Comparison between experimental yields and calculated yields for two-stage riser

Figure 5 shows the comparison of the propylene yields at 580 °C predicted by Guo’s 11-lump kinetic model [13] and the developed 10-lump kinetic model. It can be seen in Fig. 5 that the yields of propylene from both model predictions increase with the increase in conversion of heavy oil. However, when the conversion is greater than 98.5 %, the yield of propylene predicted by Guo’s model continues increasing dramatically. Obviously, the tendency is not consistent with the catalytic reaction theories. According to the catalytic theory, propylene would be converted into dry gas and coke when the conversion approximates 100 %. As a result, the yield of propylene should decrease dramatically. The shift was exactly predicted using the proposed ten-lump model.
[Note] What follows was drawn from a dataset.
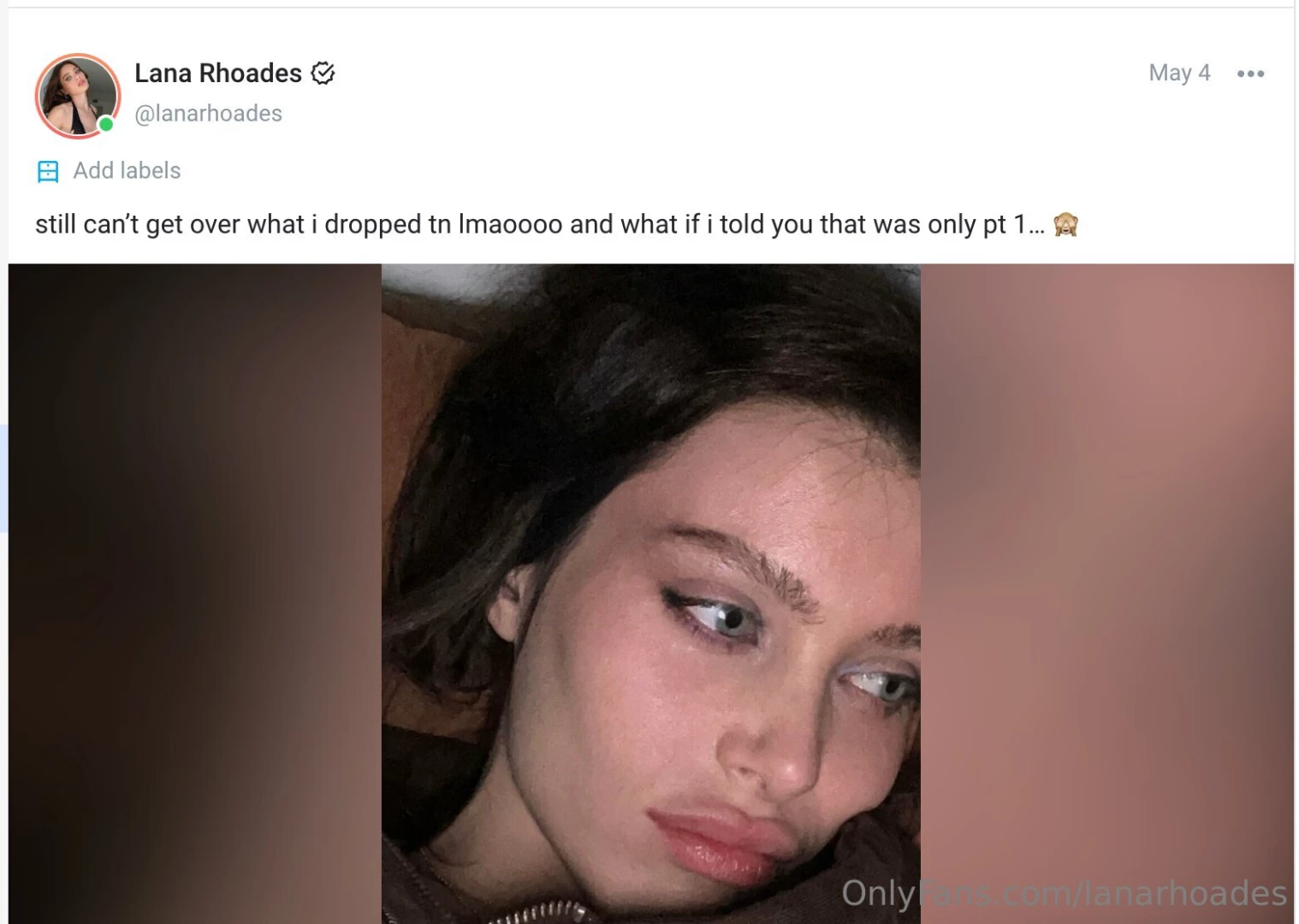This screenshot has width=1299, height=924.
Task: Click the Add labels list icon
Action: [x=48, y=171]
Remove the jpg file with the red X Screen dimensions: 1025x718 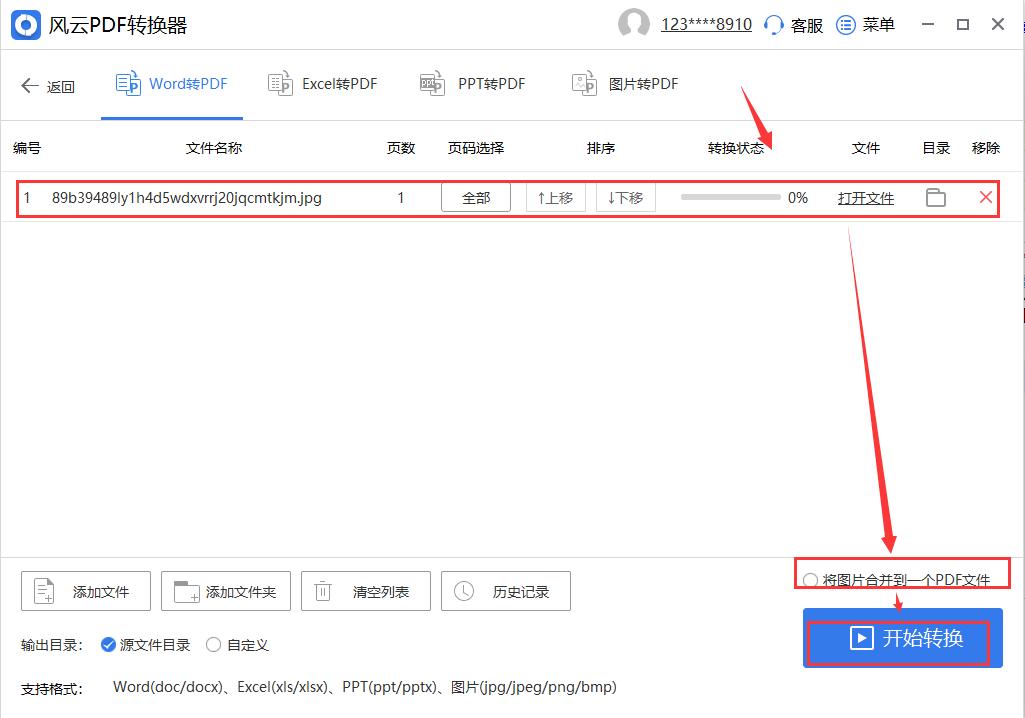pos(986,197)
Thereby, the reasonability of the ten-lump kinetic model was further verified.

Fig. 5
figure 5

Comparison of the propylene yields predicted by Guo’s model and the proposed model

Conclusions

A novel ten-lump kinetic model for the TMP process has been proposed. According to the catalytic reaction mechanisms, the reaction system was divided into ten lumps by reasonably simplifying the reaction network, including heavy oil, diesel oil, gasoline olefins, gasoline aromatics, gasoline saturates, (butane + propane), butylene, propylene, dry gas and coke. Thirty-five sets of model parameters were estimated based on twelve sets of experimental data with the coupled SA-LM (Simulated Annealing and Levenberg–Marquardt) method. The findings indicate that the model could predict the riser key products and their compositions quite well; thereby it presents the possibility of being applied to the production practice for the TMP process.